Because there is a difference between DC and AC electricity, inverters and inverter/chargers exist.  An inverter converts DC electricity (battery power) to AC electricity and a charger does the reverse.  This technology allows us to store energy which is produced from a solar system, electricity grid or generator in batteries and then convert it later into AC electricity (household power).

Inverters have become very common, although there is a wide disparity between prices and quality levels.  The cheapest inverters are known as “high frequency” types, meaning that the transformation to alternating current occurs near the output voltage, making them lighter and less expensive, but also less durable.  Most high frequency inverter/chargers have small chargers.  “Transformer type” inverters convert the power at a low voltage and then step it up to the output voltage through a large transformer.  This makes them heavier and more expensive, but also more reliable and resistant to surges.  Because they have large transformers, it also makes them ideally suited to be inverter/chargers.  In Africa we always recommend transformer type inverters.

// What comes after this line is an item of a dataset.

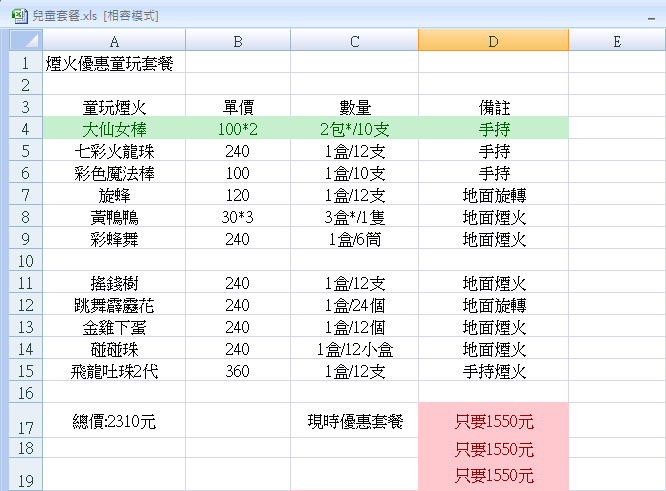666x491 pixels.
Task: Select the 數量 header cell
Action: click(x=354, y=107)
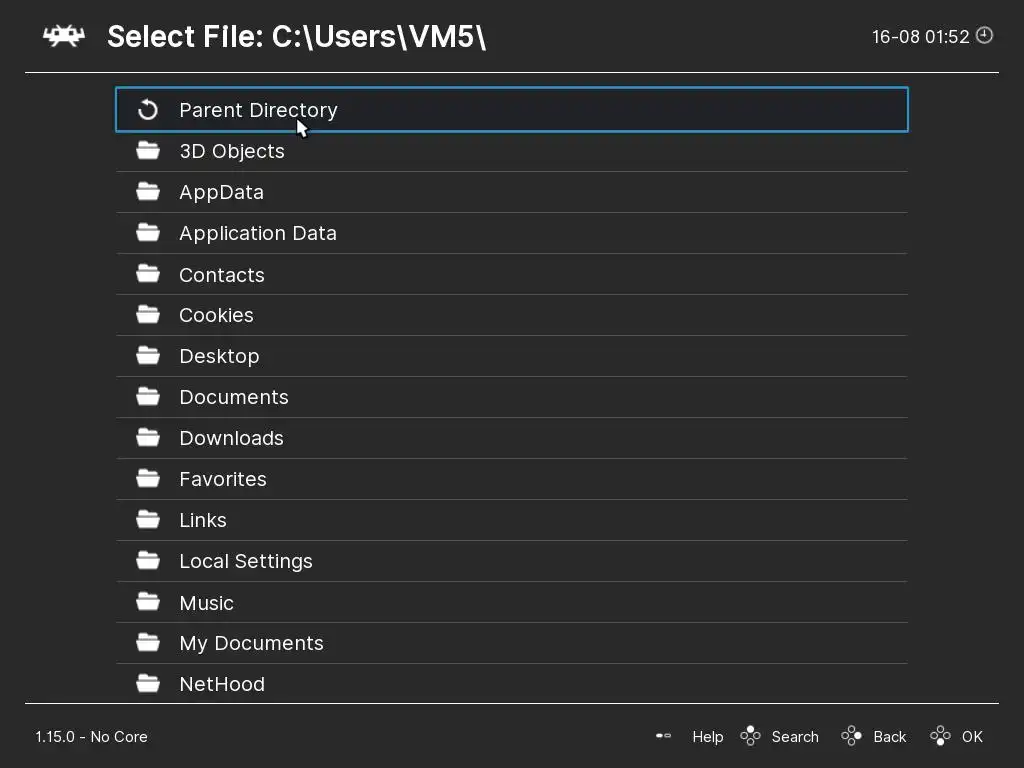
Task: Open the Documents folder
Action: tap(233, 397)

Early inverters were crude devices that would switch polarity abruptly, creating a square wave signal.  Later, companies like Trace Engineering improved the square wave to pause for a few milliseconds at zero, making a modified square wave which the marketers called a “modified sine wave”.  Eventually manufacturers developed true sine wave units and the sine wave inverters we carry now are comparable with utility power.  Modified sine wave inverters have also improved and now all feature power factor correction, making them more efficient.  Modified sines are popular because they are much cheaper than sine waves, although they will transmit static into sensitive electronic devices such as phone systems or stereos, and they will cause motors to run hotter and noisier, shortening motor life in some cases.  They also are not recommended with flat screen TVs.